(Beginning of Material provided)
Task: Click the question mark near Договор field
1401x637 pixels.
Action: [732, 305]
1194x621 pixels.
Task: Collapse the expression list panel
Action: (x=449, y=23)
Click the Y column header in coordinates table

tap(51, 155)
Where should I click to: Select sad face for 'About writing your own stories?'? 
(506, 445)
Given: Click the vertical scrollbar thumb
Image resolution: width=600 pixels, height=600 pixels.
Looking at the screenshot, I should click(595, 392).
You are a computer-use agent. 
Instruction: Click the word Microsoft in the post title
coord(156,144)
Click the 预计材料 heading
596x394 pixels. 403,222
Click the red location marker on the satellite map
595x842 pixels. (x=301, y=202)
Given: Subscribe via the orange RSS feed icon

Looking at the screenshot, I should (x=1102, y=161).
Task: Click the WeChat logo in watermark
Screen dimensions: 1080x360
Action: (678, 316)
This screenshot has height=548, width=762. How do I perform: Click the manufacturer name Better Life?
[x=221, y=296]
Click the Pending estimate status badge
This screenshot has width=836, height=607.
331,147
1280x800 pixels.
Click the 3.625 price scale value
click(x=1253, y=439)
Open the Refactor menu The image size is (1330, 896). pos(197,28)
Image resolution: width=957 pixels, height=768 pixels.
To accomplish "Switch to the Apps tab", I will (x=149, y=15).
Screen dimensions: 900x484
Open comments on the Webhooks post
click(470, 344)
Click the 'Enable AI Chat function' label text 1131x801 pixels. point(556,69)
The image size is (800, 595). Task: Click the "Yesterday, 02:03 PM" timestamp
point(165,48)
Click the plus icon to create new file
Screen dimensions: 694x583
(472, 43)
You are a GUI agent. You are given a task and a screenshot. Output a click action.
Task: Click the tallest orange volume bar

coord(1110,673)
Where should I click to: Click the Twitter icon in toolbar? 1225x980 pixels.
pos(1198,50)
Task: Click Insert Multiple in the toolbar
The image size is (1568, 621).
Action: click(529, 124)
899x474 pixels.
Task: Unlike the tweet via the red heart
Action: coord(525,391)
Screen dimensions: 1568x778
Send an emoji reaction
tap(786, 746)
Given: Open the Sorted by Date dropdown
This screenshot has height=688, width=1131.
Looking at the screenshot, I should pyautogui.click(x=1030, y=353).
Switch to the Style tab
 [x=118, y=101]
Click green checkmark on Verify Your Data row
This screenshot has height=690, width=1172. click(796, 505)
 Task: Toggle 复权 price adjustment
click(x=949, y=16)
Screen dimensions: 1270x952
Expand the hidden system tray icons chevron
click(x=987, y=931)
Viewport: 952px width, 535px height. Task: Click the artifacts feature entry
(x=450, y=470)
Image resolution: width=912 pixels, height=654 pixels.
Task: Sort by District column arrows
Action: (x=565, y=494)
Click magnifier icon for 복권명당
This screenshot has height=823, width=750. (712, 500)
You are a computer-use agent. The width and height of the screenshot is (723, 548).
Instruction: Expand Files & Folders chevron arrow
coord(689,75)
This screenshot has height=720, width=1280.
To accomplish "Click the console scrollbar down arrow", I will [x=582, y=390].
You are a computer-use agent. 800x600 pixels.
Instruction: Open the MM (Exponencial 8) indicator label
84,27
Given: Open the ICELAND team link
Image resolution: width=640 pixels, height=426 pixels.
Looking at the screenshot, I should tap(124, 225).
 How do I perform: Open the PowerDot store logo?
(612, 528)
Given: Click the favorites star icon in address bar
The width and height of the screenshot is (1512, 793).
(End of Material provided)
### Your assignment
Retype the entries exactly, including every line.

### Output
Task: Click the question mark near Договор field
1401x637 pixels.
Action: [732, 305]
1194x621 pixels.
Task: Collapse the expression list panel
Action: (x=449, y=23)
Click the Y column header in coordinates table

tap(51, 155)
Where should I click to: Select sad face for 'About writing your own stories?'? 
(506, 445)
Given: Click the vertical scrollbar thumb
Image resolution: width=600 pixels, height=600 pixels.
Looking at the screenshot, I should click(595, 392).
You are a computer-use agent. 
Instruction: Click the word Microsoft in the post title
coord(156,144)
Click the 预计材料 heading
596x394 pixels. 403,222
Click the red location marker on the satellite map
595x842 pixels. (x=301, y=202)
Given: Subscribe via the orange RSS feed icon

Looking at the screenshot, I should (x=1102, y=161).
Task: Click the WeChat logo in watermark
Screen dimensions: 1080x360
Action: (678, 316)
This screenshot has height=548, width=762. How do I perform: Click the manufacturer name Better Life?
[x=221, y=296]
Click the Pending estimate status badge
This screenshot has width=836, height=607.
331,147
1280x800 pixels.
Click the 3.625 price scale value
click(x=1253, y=439)
Open the Refactor menu The image size is (1330, 896). pos(197,28)
Image resolution: width=957 pixels, height=768 pixels.
To accomplish "Switch to the Apps tab", I will (x=149, y=15).
Screen dimensions: 900x484
Open comments on the Webhooks post
click(470, 344)
Click the 'Enable AI Chat function' label text 1131x801 pixels. point(556,69)
The image size is (800, 595). Task: Click the "Yesterday, 02:03 PM" timestamp
point(165,48)
Click the plus icon to create new file
Screen dimensions: 694x583
(472, 43)
You are a GUI agent. You are given a task and a screenshot. Output a click action.
Task: Click the tallest orange volume bar

coord(1110,673)
Where should I click to: Click the Twitter icon in toolbar? 1225x980 pixels.
pos(1198,50)
Task: Click Insert Multiple in the toolbar
The image size is (1568, 621).
Action: click(529, 124)
899x474 pixels.
Task: Unlike the tweet via the red heart
Action: coord(525,391)
Screen dimensions: 1568x778
Send an emoji reaction
tap(786, 746)
Given: Open the Sorted by Date dropdown
This screenshot has height=688, width=1131.
Looking at the screenshot, I should pyautogui.click(x=1030, y=353).
Switch to the Style tab
 [x=118, y=101]
Click green checkmark on Verify Your Data row
This screenshot has height=690, width=1172. click(796, 505)
 Task: Toggle 复权 price adjustment
click(x=949, y=16)
Screen dimensions: 1270x952
Expand the hidden system tray icons chevron
click(x=987, y=931)
Viewport: 952px width, 535px height. Task: Click the artifacts feature entry
(x=450, y=470)
Image resolution: width=912 pixels, height=654 pixels.
Task: Sort by District column arrows
Action: (x=565, y=494)
Click magnifier icon for 복권명당
This screenshot has height=823, width=750. (712, 500)
You are a computer-use agent. The width and height of the screenshot is (723, 548).
Instruction: Expand Files & Folders chevron arrow
coord(689,75)
This screenshot has height=720, width=1280.
To accomplish "Click the console scrollbar down arrow", I will [x=582, y=390].
You are a computer-use agent. 800x600 pixels.
Instruction: Open the MM (Exponencial 8) indicator label
84,27
Given: Open the ICELAND team link
Image resolution: width=640 pixels, height=426 pixels.
Looking at the screenshot, I should tap(124, 225).
 How do I perform: Open the PowerDot store logo?
(612, 528)
Given: Click the favorites star icon in address bar
The width and height of the screenshot is (1512, 793).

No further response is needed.